## Your goal:
Below are the records; print them again exactly and omit the pictures.

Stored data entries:
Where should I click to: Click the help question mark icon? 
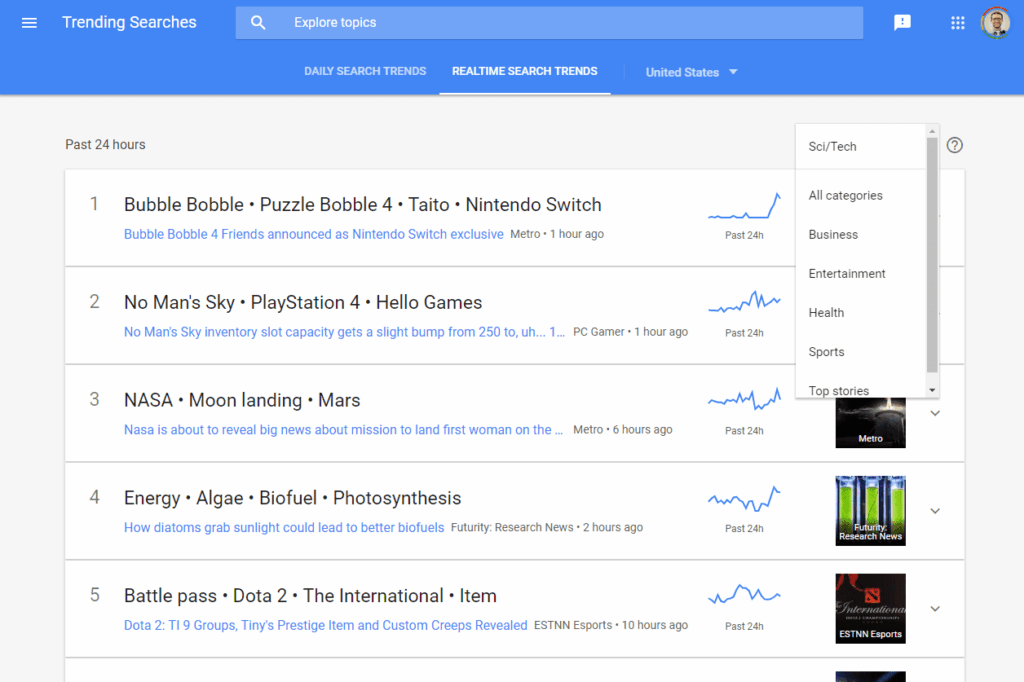(954, 145)
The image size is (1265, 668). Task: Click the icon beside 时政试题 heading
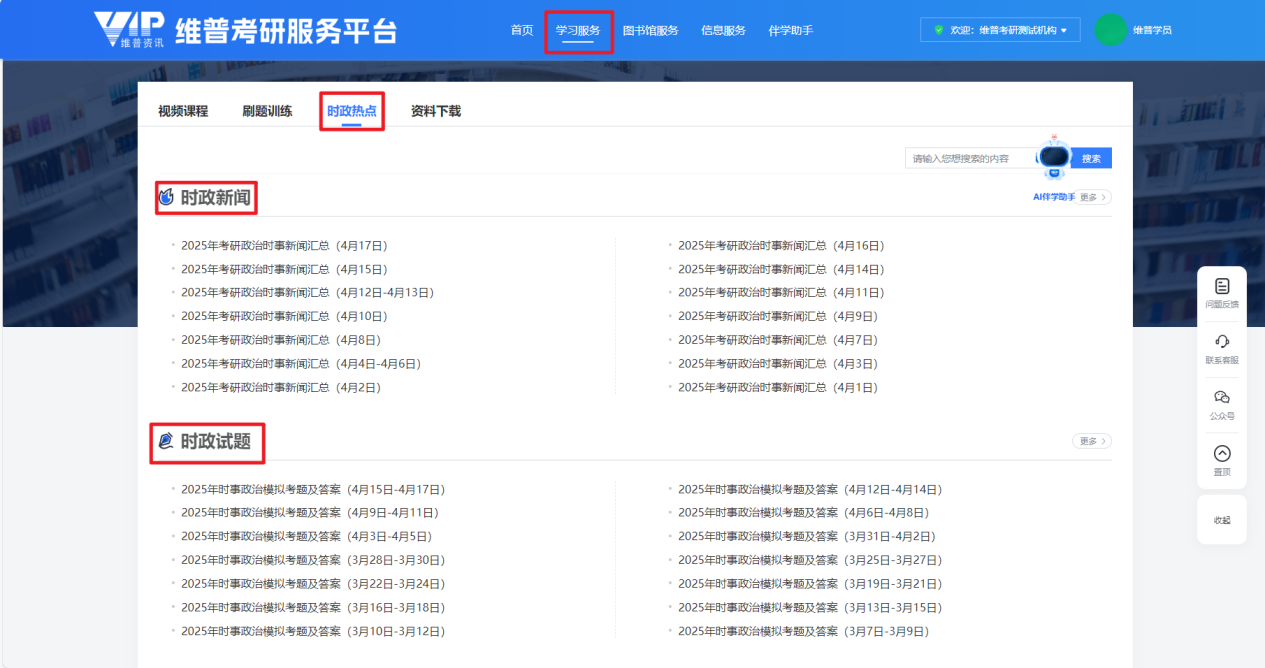click(166, 441)
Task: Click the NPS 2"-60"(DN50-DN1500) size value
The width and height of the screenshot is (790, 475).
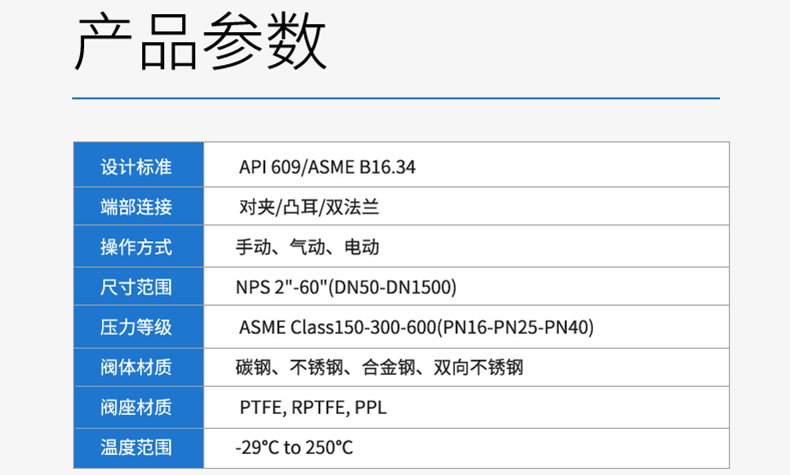Action: 346,288
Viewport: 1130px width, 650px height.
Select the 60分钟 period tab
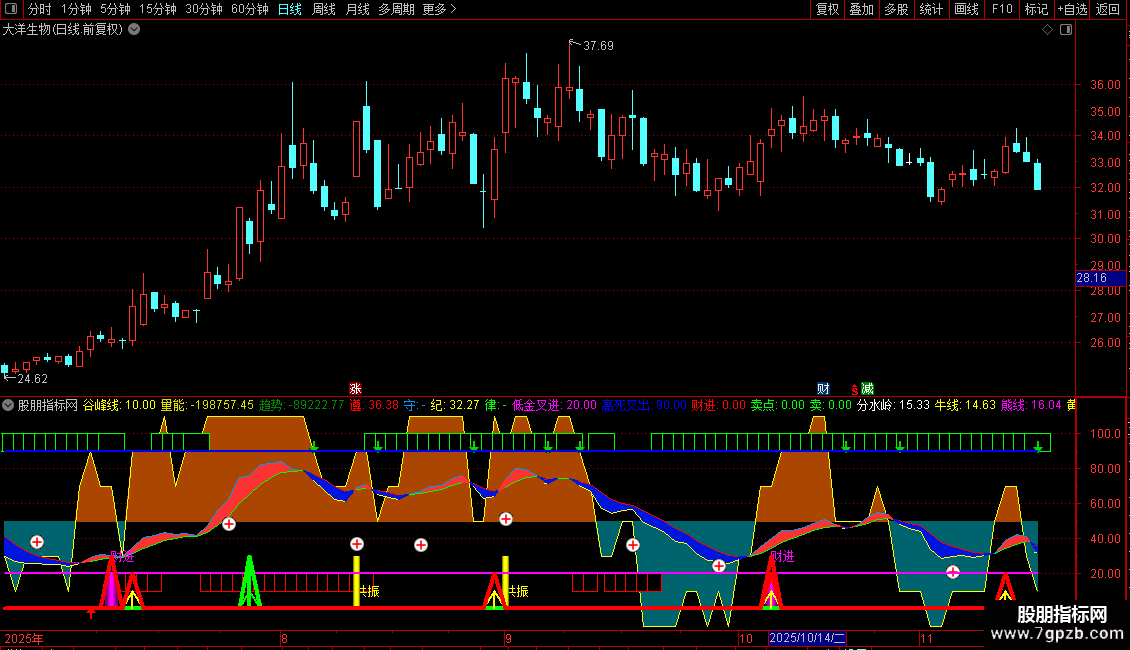click(249, 9)
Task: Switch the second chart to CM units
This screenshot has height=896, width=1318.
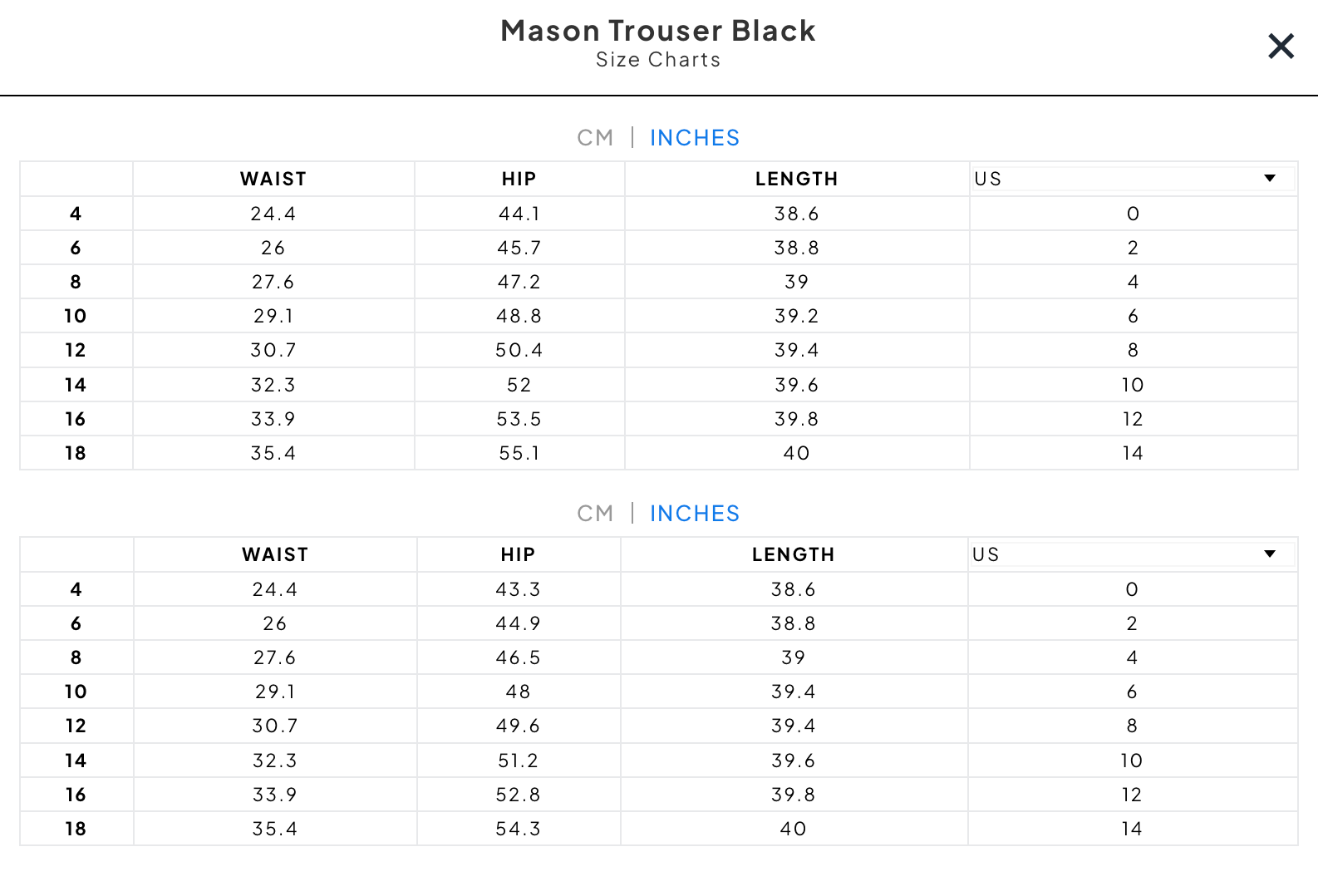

## Your response:
Where should I click to: Click the help question mark icon? 
(954, 145)
The image size is (1265, 668). Task: Click the icon beside 时政试题 heading
click(166, 441)
Task: Click the NPS 2"-60"(DN50-DN1500) size value
The width and height of the screenshot is (790, 475).
Action: 346,288
Viewport: 1130px width, 650px height.
Select the 60分钟 period tab
click(249, 9)
Task: Switch the second chart to CM units
This screenshot has height=896, width=1318.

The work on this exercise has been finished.